### Exercise instructions:
What is needed is an exact repeat of the entries, with no pictures in it.

(Saved entries)
══════════════════════════════
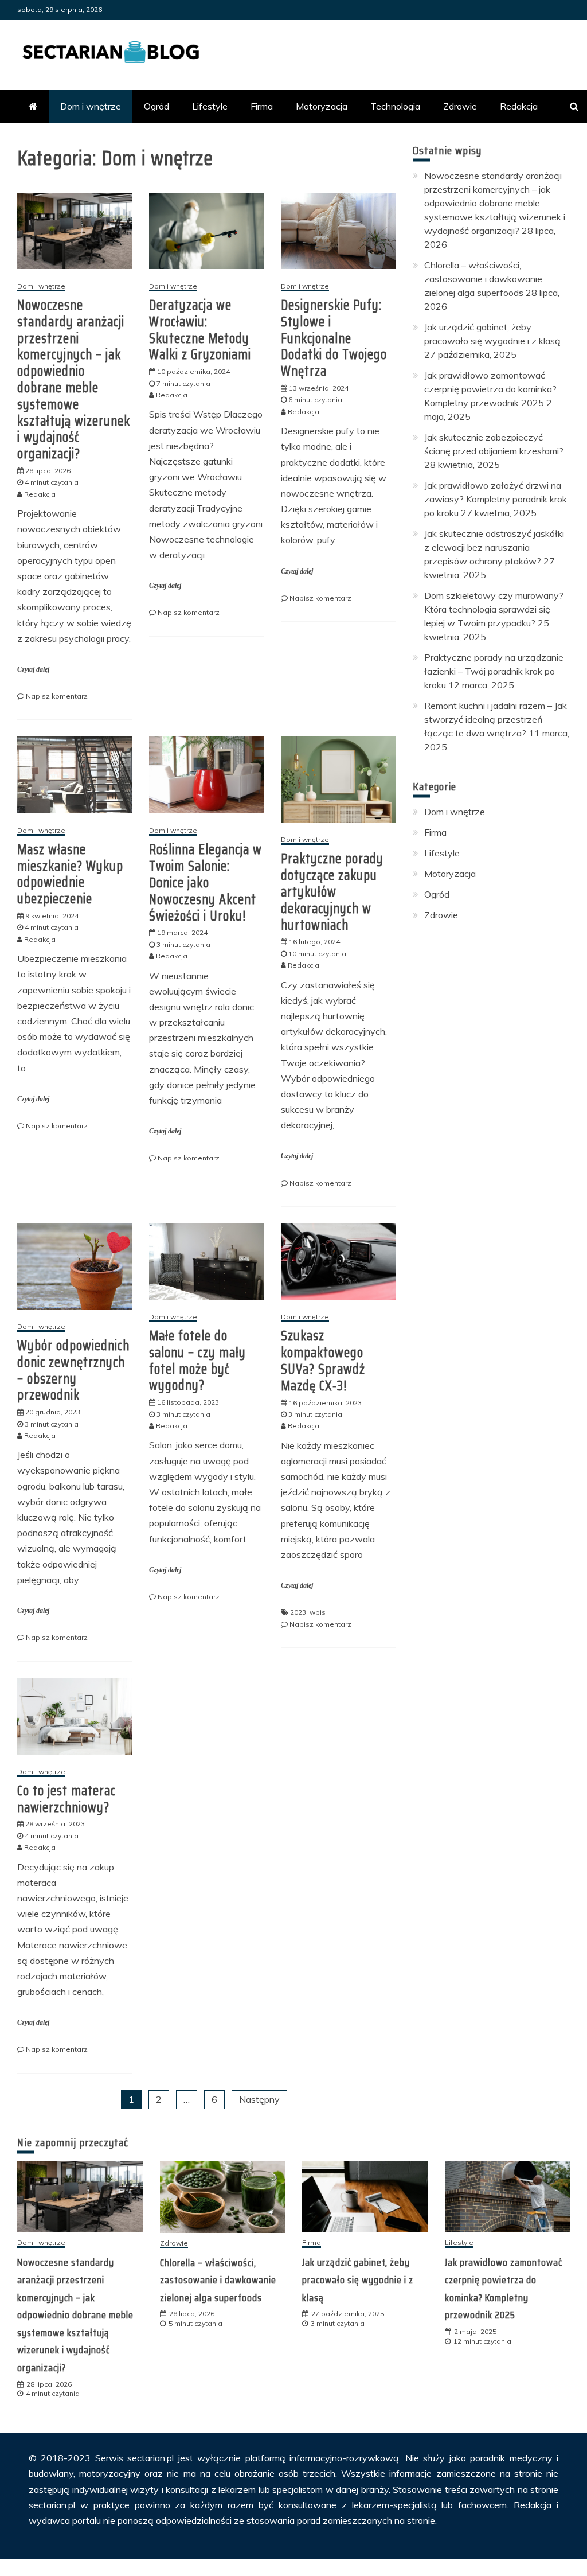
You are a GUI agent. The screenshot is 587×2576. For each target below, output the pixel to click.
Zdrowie (460, 106)
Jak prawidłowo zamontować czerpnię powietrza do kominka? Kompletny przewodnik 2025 (490, 388)
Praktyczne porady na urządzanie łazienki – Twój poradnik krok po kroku (493, 671)
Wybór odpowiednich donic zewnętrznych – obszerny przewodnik (73, 1370)
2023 (298, 1612)
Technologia (395, 106)
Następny (259, 2099)
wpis (318, 1612)
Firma (262, 106)
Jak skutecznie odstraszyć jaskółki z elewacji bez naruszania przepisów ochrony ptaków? (494, 547)
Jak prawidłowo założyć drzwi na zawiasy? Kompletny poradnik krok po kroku (495, 499)
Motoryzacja (321, 106)
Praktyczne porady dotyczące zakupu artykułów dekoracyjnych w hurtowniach (332, 892)
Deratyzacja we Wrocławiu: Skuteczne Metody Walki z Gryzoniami (200, 329)
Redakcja (519, 106)
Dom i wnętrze (90, 106)
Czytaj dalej (33, 669)
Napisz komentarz (57, 696)
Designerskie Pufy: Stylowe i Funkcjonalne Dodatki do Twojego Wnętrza (334, 338)
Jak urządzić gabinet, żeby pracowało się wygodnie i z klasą (357, 2279)
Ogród (156, 106)
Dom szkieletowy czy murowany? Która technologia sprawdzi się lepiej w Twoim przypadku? (493, 609)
══════════════════════════════
### Result of this exercise:
You are a GUI agent. The screenshot is 587×2576. For each target below, output the pixel to click.
Zdrowie (460, 106)
Jak prawidłowo zamontować czerpnię powietrza do kominka? Kompletny przewodnik 2025 (490, 388)
Praktyczne porady na urządzanie łazienki – Twój poradnik krok po kroku (493, 671)
Wybór odpowiednich donic zewnętrznych – obszerny przewodnik (73, 1370)
2023 (298, 1612)
Technologia (395, 106)
Następny (259, 2099)
wpis (318, 1612)
Firma (262, 106)
Jak skutecznie odstraszyć jaskółki z elewacji bez naruszania przepisów ochrony ptaków? (494, 547)
Jak prawidłowo założyć drzwi na zawiasy? Kompletny poradnik krok po kroku (495, 499)
Motoryzacja (321, 106)
Praktyczne porady dotyczące zakupu artykułów dekoracyjnych w hurtowniach (332, 892)
Deratyzacja we Wrocławiu: Skuteczne Metody Walki z Gryzoniami (200, 329)
Redakcja (519, 106)
Dom i wnętrze (90, 106)
Czytaj dalej (33, 669)
Napisz komentarz (57, 696)
Designerskie Pufy: Stylowe i Funkcjonalne Dodatki do Twojego Wnętrza (334, 338)
Jak urządzić gabinet, żeby pracowało się wygodnie i z klasą (357, 2279)
Ogród (156, 106)
Dom szkieletowy czy murowany? Która technologia sprawdzi się lepiej w Twoim przypadku? (493, 609)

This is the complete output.